## Orientação a
Qual é o valor total do pacote do novo Programa de Aceleração do Crescimento informado no trecho?

## Trecho para leitura

--

Programa lançado no último dia 11 destaca o Estado como indutor da retomada econômica e da transição para uma economia descarbonizada.

A sinalização política do que o ministro da Casa Civil, Rui Costa, definiu como uma virada de mesa para destravar investimentos no país foi o principal aspecto do anúncio do novo Programa de Aceleração do Crescimento feito pelo governo federal no último dia 11 de agosto. O pacote de R$ 1,7 trilhão é formado por projetos já conhecidos, por isso o recado de que o poder público estará presente para estimular e apoiar investimentos, em sua maioria privados, tornou-se necessário, na avaliação de executivos do setor elétrico.

Antes mesmo de o presidente Luiz Inácio Lula da Silva reforçar o simbolismo político da retomada do programa que se tornou uma marca de seus dois primeiros mandatos, Costa pediu ao empresários que se planejem e se organizem para apresentar sugestões ao governo, e prometeu diálogo para materializar todas as obras.

Destacou entre os pilares do programa a transversalidade e o olhar na transição ecológica e na transição energética, com foco em investimentos que tenham como objetivo a descarbonização da economia e a projeção do país no cenário internacional. O eixo que aglutina o setor energético terá R$ 540 bilhões nos próximos anos, com destaque, no setor elétrico, para fontes renováveis,
como geração eólica e solar fotovoltaica.

A prioridade será para obras capazes de destravar investimentos, disse Rui Costa. “Estamos estimando, só com linhas de transmissão, mais de R$150 bilhões de obras de parque solar, de parque eólico e de projetos do agronegócio”, deu como exemplo. Outro ponto que ele destacou é que o programa é dinâmico e poderá incluir outros empreendimentos que ficaram fora desse primeiro lançamento.

--

Entradas do conjunto de dados

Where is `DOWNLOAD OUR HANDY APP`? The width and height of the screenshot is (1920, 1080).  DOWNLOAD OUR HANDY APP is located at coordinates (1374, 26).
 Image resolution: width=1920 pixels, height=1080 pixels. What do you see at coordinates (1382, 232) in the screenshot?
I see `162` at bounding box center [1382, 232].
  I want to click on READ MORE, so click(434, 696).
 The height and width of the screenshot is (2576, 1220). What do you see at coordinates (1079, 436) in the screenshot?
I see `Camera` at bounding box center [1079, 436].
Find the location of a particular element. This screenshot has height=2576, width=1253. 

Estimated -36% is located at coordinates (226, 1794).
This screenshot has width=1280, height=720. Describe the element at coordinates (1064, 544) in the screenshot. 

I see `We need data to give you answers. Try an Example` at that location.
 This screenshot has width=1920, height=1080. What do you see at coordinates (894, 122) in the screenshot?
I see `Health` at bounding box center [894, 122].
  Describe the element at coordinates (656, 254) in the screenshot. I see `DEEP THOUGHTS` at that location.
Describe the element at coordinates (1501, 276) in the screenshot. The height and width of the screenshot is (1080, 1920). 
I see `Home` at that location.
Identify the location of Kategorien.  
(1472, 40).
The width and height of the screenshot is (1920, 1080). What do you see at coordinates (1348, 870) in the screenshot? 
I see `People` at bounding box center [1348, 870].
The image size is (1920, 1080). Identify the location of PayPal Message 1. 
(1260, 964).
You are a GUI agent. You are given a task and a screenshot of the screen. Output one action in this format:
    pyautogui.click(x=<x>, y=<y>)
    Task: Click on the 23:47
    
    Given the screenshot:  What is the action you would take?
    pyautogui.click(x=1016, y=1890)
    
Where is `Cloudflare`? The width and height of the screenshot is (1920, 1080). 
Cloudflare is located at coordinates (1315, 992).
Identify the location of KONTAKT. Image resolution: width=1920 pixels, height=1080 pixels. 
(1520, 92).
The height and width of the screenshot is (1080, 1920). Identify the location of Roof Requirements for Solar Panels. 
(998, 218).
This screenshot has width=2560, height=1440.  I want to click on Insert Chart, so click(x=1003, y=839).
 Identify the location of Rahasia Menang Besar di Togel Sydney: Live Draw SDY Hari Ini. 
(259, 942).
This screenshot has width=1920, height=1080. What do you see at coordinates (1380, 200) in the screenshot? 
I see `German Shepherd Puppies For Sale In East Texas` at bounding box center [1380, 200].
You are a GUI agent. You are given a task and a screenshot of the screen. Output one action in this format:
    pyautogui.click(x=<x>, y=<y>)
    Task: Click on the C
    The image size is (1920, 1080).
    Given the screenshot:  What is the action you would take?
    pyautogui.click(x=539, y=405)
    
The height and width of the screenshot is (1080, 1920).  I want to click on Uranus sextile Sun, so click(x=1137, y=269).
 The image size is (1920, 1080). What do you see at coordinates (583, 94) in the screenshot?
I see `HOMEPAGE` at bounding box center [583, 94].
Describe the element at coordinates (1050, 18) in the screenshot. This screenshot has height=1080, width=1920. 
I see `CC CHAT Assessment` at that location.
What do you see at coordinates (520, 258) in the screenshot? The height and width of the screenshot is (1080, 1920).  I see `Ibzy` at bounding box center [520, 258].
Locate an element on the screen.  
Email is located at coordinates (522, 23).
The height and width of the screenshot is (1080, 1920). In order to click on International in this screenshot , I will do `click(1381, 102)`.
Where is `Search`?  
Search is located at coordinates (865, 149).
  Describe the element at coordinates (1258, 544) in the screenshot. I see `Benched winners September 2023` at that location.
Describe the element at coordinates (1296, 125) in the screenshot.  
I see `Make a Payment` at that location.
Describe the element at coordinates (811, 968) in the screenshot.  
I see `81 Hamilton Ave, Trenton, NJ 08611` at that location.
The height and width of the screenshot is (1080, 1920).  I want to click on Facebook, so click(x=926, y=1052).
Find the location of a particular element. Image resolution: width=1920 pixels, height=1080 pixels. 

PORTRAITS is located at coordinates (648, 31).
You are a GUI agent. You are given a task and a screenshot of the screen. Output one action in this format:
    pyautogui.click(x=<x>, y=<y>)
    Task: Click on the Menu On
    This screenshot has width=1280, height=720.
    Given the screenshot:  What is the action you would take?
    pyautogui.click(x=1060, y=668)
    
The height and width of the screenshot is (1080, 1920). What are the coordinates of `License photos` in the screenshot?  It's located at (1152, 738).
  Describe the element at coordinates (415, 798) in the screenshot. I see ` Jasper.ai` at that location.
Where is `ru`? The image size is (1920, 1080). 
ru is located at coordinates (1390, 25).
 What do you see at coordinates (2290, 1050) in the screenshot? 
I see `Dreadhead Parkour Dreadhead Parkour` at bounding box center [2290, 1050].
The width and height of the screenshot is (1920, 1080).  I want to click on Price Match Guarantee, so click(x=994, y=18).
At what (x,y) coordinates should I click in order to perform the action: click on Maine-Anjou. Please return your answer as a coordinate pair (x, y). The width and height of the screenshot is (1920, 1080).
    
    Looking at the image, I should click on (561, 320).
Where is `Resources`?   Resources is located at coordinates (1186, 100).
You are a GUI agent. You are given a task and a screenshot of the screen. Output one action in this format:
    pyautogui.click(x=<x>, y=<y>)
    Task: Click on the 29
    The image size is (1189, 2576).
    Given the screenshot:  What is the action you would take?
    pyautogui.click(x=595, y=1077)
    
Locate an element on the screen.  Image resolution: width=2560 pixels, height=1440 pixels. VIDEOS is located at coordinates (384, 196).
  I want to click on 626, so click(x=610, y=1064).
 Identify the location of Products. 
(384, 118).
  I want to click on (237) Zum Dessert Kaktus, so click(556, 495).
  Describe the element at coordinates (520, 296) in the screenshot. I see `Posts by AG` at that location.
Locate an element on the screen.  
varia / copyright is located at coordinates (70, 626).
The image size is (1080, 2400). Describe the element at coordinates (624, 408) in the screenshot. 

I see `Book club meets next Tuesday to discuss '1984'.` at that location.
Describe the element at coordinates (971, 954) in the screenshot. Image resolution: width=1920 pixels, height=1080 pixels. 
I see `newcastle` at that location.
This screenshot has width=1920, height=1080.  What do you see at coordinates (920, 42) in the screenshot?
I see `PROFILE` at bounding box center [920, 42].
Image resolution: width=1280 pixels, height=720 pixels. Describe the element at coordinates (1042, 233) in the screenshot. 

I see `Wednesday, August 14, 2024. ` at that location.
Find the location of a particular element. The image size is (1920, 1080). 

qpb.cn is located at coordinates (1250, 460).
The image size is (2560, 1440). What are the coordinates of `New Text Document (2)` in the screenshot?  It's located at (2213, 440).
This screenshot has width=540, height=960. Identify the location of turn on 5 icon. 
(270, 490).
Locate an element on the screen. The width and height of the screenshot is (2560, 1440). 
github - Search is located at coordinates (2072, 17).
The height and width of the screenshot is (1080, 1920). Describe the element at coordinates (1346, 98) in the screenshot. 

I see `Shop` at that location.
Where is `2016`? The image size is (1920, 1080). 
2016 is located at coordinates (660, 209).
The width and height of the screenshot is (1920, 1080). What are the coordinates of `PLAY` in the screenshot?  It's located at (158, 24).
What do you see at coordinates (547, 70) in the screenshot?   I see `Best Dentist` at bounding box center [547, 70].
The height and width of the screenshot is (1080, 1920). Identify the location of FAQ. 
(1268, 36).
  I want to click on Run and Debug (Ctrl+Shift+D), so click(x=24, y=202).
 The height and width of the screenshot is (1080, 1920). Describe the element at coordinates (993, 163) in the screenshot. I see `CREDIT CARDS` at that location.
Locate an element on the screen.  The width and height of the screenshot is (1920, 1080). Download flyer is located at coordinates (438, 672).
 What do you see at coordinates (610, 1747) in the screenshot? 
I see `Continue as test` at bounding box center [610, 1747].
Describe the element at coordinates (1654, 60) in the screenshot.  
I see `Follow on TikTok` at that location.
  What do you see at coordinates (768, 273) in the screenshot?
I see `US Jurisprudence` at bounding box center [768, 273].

--

## Orientação b
Edite a listagem da linha que contém "The image size is (1080, 2400)." até a linha que contém "coordinates (993, 163)", substituindo "Identify the location of" por "Find the position of" e mantendo todo o resto inalterado. Apresente apenas essas linhas.

## Resposta a
R$ 1,7 trilhão.

## Resposta b
The image size is (1080, 2400). Describe the element at coordinates (624, 408) in the screenshot. 

I see `Book club meets next Tuesday to discuss '1984'.` at that location.
Describe the element at coordinates (971, 954) in the screenshot. Image resolution: width=1920 pixels, height=1080 pixels. 
I see `newcastle` at that location.
This screenshot has width=1920, height=1080.  What do you see at coordinates (920, 42) in the screenshot?
I see `PROFILE` at bounding box center [920, 42].
Image resolution: width=1280 pixels, height=720 pixels. Describe the element at coordinates (1042, 233) in the screenshot. 

I see `Wednesday, August 14, 2024. ` at that location.
Find the location of a particular element. The image size is (1920, 1080). 

qpb.cn is located at coordinates (1250, 460).
The image size is (2560, 1440). What are the coordinates of `New Text Document (2)` in the screenshot?  It's located at (2213, 440).
This screenshot has width=540, height=960. Find the position of turn on 5 icon. 
(270, 490).
Locate an element on the screen. The width and height of the screenshot is (2560, 1440). 
github - Search is located at coordinates (2072, 17).
The height and width of the screenshot is (1080, 1920). Describe the element at coordinates (1346, 98) in the screenshot. 

I see `Shop` at that location.
Where is `2016`? The image size is (1920, 1080). 
2016 is located at coordinates (660, 209).
The width and height of the screenshot is (1920, 1080). What are the coordinates of `PLAY` in the screenshot?  It's located at (158, 24).
What do you see at coordinates (547, 70) in the screenshot?   I see `Best Dentist` at bounding box center [547, 70].
The height and width of the screenshot is (1080, 1920). Find the position of FAQ. 
(1268, 36).
  I want to click on Run and Debug (Ctrl+Shift+D), so click(x=24, y=202).
 The height and width of the screenshot is (1080, 1920). Describe the element at coordinates (993, 163) in the screenshot. I see `CREDIT CARDS` at that location.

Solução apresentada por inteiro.